I finally get out the door to do my ATM and gas station errands.  I am leaving at about 7:02, which is my normal time of departure.  If only I hadn't had to run around with the trash and the toothbrush and the ants, I would've left with long minutes to spare.

I am halfway to work when I come across a bad car accident.  It is in my normal travel lane, southbound  on 28 heading toward Boston. The ambulance and police and fire department (and probably half of the town's residents) arrive, and it is clear that the whole scene is about six minutes old.

Six minutes.

If I had left my house six minutes sooner, that smashed up car in the middle of the wreckage might've been me.

Thank you, ants!  You saved my life!  (Well, that and being disorganized, but I digress.)


Tuesday, December 10, 2013

I CAN COUNT -- OR NOT

No matter how I approach this topic, it's going to come out sounding like I'm some kind of bigot.  I assure you, I am not any kind of bigot.  I'm sorry, but I have to put this out there, and you can take it as you may:

I now understand why the Chinese send their brighter children here to be schooled in the universities.

How do I know this?


I am working on a grad school project that I have to present tomorrow (which is actually tonight because I am writing this Monday but posting it Tuesday, so I'm presenting Tuesday, which is my current tomorrow but your current tonight).  I decide that the large paperclips just are not going to cut it for my handouts, so I go in search of the package of binder clips I bought ages ago at Staples.  I need 20.

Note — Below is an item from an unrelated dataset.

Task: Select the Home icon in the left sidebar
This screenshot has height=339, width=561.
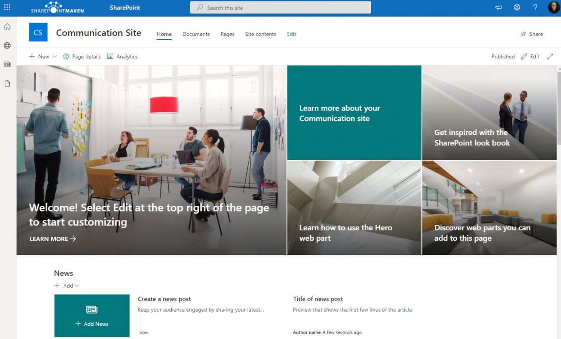Action: (x=7, y=27)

Luckily I clean out my personal desk every summer and do my damnedest to keep it organized until the following summer.  It rarely happens.  But due to two major weddings this fall, my desk has rarely been touched since I cleaned it out.  I know for sure there are binder clips in there.

I find the packet for which I am searching, and, lo and behold, the package says there are 25 binder clips inside, and it's still sealed from the day I bought it.  Hallelujah!  I bring the bag of clips downstairs to where I am working, snip the top off with scissors, and start popping the arms of the clips back to make this whole process go quicker.

But ... something's wrong.

Sonofabitch.  Goddamn sonofabitch.

There are only 15 damn binder clips in the bag.

I check the bag again to make sure it has not been tampered with nor altered.  Nope; I am the first person to breach the protective plastic wrapping.  It is the Staples brand, so my mind instantly goes to the dark place.  Children must have manufactured these, I think, poor, overworked, underpaid little minions who probably have little more than bread and water for lunch ... if they even get a lunch break.

I feel guilty and pissed off all at the same time.

I check the back of the package: Made in China.  Seriously?  The Chinese can't count past 15?  They don't know that 15 is not 25?  No wonder they send their brighter kids here -- they go to public school over there with people who cannot tell the difference between 15 and 25.  (Don't point out that their numbers have different characters - you'll totally wreck my rant.)

And what about Staples Corporation quality control?  What the hell is the matter with those people?  The store managers?  The clerks who price these things?  Is there no one in this chain of manufacturing command who can count past 15?  Holy crap, and people want to raise minimum wage to $15?  Why don't we just say we'll raise it to $6.25 since no one can count anymore, anyway.

And then it hits me: I didn't realize there weren't 25 in the package, either.

Shit.

That's it, kids.  I'm moving to China where everyone can count as high as I can.  15.  If I'm really, really lucky, Staples will hire me to work in their factory for minimum wage.